THE INPUT section start

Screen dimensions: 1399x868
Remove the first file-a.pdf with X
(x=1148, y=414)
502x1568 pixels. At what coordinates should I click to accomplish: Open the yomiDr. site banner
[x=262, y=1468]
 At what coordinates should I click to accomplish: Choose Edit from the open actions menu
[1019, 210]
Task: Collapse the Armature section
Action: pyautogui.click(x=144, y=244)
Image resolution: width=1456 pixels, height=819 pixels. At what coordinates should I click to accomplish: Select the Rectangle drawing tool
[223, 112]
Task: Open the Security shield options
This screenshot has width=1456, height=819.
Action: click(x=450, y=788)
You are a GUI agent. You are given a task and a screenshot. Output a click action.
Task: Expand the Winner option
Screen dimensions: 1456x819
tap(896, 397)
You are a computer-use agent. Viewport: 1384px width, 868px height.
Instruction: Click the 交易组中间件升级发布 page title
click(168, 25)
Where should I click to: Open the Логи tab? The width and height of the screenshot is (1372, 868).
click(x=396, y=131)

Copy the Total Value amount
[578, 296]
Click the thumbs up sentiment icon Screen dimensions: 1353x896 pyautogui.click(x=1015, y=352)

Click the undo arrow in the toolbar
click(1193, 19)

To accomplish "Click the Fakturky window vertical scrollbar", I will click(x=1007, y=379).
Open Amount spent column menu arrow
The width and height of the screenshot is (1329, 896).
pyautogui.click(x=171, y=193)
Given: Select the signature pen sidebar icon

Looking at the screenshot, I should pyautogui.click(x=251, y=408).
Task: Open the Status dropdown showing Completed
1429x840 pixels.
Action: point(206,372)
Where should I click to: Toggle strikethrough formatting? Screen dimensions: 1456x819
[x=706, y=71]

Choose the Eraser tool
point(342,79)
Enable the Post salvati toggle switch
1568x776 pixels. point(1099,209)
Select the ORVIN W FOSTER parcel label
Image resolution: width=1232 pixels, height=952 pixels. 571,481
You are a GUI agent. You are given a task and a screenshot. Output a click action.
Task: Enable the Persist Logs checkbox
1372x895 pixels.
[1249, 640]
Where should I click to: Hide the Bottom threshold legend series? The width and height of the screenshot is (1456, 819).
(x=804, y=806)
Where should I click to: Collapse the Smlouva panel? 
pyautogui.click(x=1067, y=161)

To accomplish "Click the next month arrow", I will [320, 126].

THE INPUT section end

_WHAT IS BEING ASKED:_
The entire listing is to be retyped exactly.

_RESPONSE FOR THIS EXERCISE:_
Screen dimensions: 1399x868
Remove the first file-a.pdf with X
(x=1148, y=414)
502x1568 pixels. At what coordinates should I click to accomplish: Open the yomiDr. site banner
[x=262, y=1468]
 At what coordinates should I click to accomplish: Choose Edit from the open actions menu
[1019, 210]
Task: Collapse the Armature section
Action: pyautogui.click(x=144, y=244)
Image resolution: width=1456 pixels, height=819 pixels. At what coordinates should I click to accomplish: Select the Rectangle drawing tool
[223, 112]
Task: Open the Security shield options
This screenshot has width=1456, height=819.
Action: click(x=450, y=788)
You are a GUI agent. You are given a task and a screenshot. Output a click action.
Task: Expand the Winner option
Screen dimensions: 1456x819
tap(896, 397)
You are a computer-use agent. Viewport: 1384px width, 868px height.
Instruction: Click the 交易组中间件升级发布 page title
click(168, 25)
Where should I click to: Open the Логи tab? The width and height of the screenshot is (1372, 868).
click(x=396, y=131)

Copy the Total Value amount
[578, 296]
Click the thumbs up sentiment icon Screen dimensions: 1353x896 pyautogui.click(x=1015, y=352)

Click the undo arrow in the toolbar
click(1193, 19)

To accomplish "Click the Fakturky window vertical scrollbar", I will click(x=1007, y=379).
Open Amount spent column menu arrow
The width and height of the screenshot is (1329, 896).
pyautogui.click(x=171, y=193)
Given: Select the signature pen sidebar icon

Looking at the screenshot, I should pyautogui.click(x=251, y=408).
Task: Open the Status dropdown showing Completed
1429x840 pixels.
Action: point(206,372)
Where should I click to: Toggle strikethrough formatting? Screen dimensions: 1456x819
[x=706, y=71]

Choose the Eraser tool
point(342,79)
Enable the Post salvati toggle switch
1568x776 pixels. point(1099,209)
Select the ORVIN W FOSTER parcel label
Image resolution: width=1232 pixels, height=952 pixels. 571,481
You are a GUI agent. You are given a task and a screenshot. Output a click action.
Task: Enable the Persist Logs checkbox
1372x895 pixels.
[1249, 640]
Where should I click to: Hide the Bottom threshold legend series? The width and height of the screenshot is (1456, 819).
(x=804, y=806)
Where should I click to: Collapse the Smlouva panel? 
pyautogui.click(x=1067, y=161)

To accomplish "Click the next month arrow", I will [320, 126].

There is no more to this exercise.